| WHAT TO WORK ON |
Can you set out everything from the start of the entries below down to the line containing "click(x=96, y=839)", inclusive, as a Markdown table with the columns Row and Line? Number each line in Row and leave out blank lines.

| PROVIDED RECORDS |
# # #
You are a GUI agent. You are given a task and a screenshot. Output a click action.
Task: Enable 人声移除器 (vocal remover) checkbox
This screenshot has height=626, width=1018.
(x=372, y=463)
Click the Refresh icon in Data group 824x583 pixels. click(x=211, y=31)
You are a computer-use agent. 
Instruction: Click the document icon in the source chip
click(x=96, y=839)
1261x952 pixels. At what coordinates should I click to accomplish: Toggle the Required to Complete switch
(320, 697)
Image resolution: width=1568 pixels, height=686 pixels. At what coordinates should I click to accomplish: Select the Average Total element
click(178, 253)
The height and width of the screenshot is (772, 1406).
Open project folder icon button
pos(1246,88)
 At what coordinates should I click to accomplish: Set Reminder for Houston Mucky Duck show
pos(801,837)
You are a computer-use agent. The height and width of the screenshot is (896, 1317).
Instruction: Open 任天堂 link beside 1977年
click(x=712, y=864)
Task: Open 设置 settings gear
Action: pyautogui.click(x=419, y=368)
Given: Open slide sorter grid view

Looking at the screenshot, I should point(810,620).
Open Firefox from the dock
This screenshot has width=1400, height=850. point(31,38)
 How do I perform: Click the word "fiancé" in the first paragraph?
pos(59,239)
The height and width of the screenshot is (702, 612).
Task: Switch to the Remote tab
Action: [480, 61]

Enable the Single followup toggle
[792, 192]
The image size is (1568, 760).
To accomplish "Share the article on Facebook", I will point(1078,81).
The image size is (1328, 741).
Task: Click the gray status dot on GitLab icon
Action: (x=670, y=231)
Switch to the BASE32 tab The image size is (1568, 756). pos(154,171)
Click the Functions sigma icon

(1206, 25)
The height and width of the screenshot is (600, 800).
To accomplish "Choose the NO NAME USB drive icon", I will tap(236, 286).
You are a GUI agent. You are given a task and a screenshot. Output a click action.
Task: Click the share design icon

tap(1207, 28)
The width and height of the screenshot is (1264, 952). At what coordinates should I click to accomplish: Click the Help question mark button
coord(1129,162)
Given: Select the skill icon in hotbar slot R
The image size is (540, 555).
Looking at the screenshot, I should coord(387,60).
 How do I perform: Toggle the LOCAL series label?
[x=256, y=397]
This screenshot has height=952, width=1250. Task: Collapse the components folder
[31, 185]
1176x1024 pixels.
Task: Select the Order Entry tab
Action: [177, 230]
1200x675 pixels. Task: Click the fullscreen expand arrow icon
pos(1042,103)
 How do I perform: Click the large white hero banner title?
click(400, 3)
# # #
| WORKED ANSWER |
| Row | Line |
|---|---|
| 1 | You are a GUI agent. You are given a task and a screenshot. Output a click action. |
| 2 | Task: Enable 人声移除器 (vocal remover) checkbox |
| 3 | This screenshot has height=626, width=1018. |
| 4 | (x=372, y=463) |
| 5 | Click the Refresh icon in Data group 824x583 pixels. click(x=211, y=31) |
| 6 | You are a computer-use agent.  |
| 7 | Instruction: Click the document icon in the source chip |
| 8 | click(x=96, y=839) |